Records drawn from a dataset:
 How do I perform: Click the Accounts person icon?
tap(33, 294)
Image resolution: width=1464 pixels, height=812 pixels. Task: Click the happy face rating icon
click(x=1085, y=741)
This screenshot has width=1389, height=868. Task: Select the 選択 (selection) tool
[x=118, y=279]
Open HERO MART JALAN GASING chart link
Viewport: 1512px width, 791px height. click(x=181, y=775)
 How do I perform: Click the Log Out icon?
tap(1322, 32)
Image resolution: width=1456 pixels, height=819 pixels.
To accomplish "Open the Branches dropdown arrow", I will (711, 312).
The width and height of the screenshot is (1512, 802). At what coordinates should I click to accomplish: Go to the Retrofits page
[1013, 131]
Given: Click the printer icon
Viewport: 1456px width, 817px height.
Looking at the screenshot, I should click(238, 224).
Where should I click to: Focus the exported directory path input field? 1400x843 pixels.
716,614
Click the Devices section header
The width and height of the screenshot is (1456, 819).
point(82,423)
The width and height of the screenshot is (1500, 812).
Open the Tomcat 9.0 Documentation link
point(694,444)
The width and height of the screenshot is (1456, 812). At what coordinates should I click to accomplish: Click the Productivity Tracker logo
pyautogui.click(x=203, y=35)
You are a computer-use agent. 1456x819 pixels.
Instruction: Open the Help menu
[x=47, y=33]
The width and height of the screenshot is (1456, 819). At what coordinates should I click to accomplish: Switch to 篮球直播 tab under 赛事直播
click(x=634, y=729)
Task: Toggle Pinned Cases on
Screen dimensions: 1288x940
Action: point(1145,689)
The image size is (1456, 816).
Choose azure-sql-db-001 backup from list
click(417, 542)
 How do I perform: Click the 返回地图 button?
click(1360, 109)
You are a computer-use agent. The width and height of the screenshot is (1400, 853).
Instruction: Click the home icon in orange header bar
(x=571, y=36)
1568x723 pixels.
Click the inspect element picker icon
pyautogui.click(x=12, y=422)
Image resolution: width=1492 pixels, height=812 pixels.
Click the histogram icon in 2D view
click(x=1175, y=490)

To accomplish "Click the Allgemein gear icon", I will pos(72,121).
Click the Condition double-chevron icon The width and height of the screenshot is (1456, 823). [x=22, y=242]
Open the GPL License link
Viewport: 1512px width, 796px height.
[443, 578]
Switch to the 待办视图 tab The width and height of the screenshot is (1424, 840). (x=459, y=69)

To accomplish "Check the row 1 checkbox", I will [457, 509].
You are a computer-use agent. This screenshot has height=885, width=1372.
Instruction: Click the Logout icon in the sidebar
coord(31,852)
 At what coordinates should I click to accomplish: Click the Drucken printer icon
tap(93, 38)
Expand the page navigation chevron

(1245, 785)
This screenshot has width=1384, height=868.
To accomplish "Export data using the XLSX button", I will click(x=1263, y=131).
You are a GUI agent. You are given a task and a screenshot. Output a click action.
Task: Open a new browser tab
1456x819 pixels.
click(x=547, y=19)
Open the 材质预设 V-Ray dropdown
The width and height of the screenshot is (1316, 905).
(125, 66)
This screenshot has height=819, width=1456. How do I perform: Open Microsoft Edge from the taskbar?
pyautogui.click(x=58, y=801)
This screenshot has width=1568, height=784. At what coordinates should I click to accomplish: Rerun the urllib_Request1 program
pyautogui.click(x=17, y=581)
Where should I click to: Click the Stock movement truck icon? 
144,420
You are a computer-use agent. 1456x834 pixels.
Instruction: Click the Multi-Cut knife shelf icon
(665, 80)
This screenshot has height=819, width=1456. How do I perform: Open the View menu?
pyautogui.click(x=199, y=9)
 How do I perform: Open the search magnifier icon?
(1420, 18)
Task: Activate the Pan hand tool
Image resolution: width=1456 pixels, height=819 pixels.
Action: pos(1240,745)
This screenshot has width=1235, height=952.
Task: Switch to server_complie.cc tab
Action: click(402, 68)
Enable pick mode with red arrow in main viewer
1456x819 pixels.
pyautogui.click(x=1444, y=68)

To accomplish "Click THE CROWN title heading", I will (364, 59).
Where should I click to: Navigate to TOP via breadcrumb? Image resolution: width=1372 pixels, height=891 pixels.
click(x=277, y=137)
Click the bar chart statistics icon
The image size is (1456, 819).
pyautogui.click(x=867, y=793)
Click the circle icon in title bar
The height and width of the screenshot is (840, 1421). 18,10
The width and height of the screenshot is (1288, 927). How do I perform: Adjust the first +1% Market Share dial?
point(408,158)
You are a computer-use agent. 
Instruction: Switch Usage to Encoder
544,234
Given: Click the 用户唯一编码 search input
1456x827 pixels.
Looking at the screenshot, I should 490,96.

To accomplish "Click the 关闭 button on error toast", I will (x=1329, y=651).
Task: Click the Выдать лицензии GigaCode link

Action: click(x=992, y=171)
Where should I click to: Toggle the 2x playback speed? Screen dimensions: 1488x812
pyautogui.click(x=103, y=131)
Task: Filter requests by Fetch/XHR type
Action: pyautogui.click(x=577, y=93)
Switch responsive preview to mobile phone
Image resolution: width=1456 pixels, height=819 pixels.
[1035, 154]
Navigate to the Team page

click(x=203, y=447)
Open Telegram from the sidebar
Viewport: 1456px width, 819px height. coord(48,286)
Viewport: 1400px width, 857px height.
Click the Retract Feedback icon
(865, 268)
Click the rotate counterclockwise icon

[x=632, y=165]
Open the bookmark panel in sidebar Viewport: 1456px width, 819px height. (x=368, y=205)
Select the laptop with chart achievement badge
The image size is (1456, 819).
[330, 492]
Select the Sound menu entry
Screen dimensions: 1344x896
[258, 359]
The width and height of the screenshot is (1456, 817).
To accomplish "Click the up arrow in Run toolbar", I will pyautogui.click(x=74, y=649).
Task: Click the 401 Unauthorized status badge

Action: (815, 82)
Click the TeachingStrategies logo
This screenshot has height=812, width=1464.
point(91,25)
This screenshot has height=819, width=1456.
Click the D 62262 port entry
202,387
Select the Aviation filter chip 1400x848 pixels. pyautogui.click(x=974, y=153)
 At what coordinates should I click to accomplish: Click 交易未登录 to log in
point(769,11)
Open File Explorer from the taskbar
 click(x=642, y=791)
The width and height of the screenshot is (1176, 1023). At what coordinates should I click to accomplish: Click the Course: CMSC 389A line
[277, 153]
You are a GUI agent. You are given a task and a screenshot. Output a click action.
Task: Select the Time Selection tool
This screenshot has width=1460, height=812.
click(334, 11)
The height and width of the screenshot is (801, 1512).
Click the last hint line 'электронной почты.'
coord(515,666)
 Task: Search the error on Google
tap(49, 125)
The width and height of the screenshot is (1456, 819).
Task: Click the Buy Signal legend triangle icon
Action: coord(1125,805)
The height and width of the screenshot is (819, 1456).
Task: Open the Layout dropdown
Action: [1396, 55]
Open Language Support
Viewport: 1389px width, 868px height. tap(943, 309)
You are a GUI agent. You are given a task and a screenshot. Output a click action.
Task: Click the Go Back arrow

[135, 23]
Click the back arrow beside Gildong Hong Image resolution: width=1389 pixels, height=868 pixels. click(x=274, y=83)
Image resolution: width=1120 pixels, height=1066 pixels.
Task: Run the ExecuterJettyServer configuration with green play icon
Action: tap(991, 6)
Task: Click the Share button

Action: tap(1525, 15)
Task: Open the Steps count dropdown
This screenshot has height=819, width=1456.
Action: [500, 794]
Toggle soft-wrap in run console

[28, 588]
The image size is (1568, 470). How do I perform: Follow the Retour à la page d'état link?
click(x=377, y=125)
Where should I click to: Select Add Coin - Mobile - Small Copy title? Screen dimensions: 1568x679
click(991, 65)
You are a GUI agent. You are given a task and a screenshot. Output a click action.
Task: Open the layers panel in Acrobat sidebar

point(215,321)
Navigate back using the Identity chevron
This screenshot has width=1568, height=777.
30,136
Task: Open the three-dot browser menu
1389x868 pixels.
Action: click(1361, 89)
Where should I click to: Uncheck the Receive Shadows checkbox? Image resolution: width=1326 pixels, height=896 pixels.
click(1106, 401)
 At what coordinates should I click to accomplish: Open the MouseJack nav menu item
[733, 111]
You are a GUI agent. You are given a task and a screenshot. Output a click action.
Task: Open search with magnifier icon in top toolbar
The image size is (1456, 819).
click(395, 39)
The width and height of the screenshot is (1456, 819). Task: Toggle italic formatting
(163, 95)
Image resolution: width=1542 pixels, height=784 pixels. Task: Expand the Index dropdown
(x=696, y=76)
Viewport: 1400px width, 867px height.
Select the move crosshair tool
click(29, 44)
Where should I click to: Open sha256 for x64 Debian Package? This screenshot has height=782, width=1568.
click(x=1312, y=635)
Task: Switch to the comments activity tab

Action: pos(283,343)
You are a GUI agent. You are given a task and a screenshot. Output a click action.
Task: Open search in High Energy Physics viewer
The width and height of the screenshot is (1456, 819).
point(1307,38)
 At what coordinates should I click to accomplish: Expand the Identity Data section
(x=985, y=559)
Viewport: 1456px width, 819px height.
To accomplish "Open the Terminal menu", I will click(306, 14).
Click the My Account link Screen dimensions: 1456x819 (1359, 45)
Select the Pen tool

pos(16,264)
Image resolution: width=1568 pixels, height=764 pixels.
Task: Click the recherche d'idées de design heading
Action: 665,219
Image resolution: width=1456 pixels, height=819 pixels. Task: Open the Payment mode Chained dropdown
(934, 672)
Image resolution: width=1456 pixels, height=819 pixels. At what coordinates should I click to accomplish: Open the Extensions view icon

(TO DO): Each line in the data that holds the string "viewer" should be found and copied.

(RESPONSE TO THE TASK):
Enable pick mode with red arrow in main viewer
Task: Open search in High Energy Physics viewer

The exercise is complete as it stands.